_Data shown_
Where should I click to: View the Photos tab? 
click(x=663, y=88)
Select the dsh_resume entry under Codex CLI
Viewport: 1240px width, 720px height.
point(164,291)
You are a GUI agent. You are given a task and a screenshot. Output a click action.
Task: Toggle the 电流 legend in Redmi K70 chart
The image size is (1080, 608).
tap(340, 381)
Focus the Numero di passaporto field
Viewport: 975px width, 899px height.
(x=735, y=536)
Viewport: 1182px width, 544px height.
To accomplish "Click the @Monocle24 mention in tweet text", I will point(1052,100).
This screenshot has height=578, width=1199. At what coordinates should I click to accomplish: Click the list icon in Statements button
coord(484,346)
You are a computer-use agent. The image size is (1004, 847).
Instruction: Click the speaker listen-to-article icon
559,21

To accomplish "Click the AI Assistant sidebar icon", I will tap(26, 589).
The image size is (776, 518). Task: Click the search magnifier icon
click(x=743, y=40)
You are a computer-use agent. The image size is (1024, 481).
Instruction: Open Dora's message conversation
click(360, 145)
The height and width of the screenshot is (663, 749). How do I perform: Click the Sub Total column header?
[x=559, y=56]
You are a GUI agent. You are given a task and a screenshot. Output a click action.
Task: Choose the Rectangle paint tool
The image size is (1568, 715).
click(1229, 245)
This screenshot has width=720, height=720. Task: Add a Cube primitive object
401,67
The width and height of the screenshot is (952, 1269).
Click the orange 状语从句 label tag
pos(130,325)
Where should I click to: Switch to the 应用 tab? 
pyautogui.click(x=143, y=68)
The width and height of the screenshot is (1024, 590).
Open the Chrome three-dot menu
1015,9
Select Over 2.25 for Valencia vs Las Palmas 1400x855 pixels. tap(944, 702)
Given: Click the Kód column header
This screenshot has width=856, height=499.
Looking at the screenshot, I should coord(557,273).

_Your task_
Repeat every line of the data verbatim.

_Result for this exercise_
Where should I click to: View the Photos tab? 
click(x=663, y=88)
Select the dsh_resume entry under Codex CLI
Viewport: 1240px width, 720px height.
point(164,291)
You are a GUI agent. You are given a task and a screenshot. Output a click action.
Task: Toggle the 电流 legend in Redmi K70 chart
The image size is (1080, 608).
tap(340, 381)
Focus the Numero di passaporto field
Viewport: 975px width, 899px height.
(x=735, y=536)
Viewport: 1182px width, 544px height.
To accomplish "Click the @Monocle24 mention in tweet text", I will point(1052,100).
This screenshot has height=578, width=1199. At what coordinates should I click to accomplish: Click the list icon in Statements button
coord(484,346)
You are a computer-use agent. The image size is (1004, 847).
Instruction: Click the speaker listen-to-article icon
559,21

To accomplish "Click the AI Assistant sidebar icon", I will tap(26, 589).
The image size is (776, 518). Task: Click the search magnifier icon
click(x=743, y=40)
You are a computer-use agent. The image size is (1024, 481).
Instruction: Open Dora's message conversation
click(360, 145)
The height and width of the screenshot is (663, 749). How do I perform: Click the Sub Total column header?
[x=559, y=56]
You are a GUI agent. You are given a task and a screenshot. Output a click action.
Task: Choose the Rectangle paint tool
The image size is (1568, 715).
click(1229, 245)
This screenshot has width=720, height=720. Task: Add a Cube primitive object
401,67
The width and height of the screenshot is (952, 1269).
Click the orange 状语从句 label tag
pos(130,325)
Where should I click to: Switch to the 应用 tab? 
pyautogui.click(x=143, y=68)
The width and height of the screenshot is (1024, 590).
Open the Chrome three-dot menu
1015,9
Select Over 2.25 for Valencia vs Las Palmas 1400x855 pixels. tap(944, 702)
Given: Click the Kód column header
This screenshot has width=856, height=499.
Looking at the screenshot, I should coord(557,273).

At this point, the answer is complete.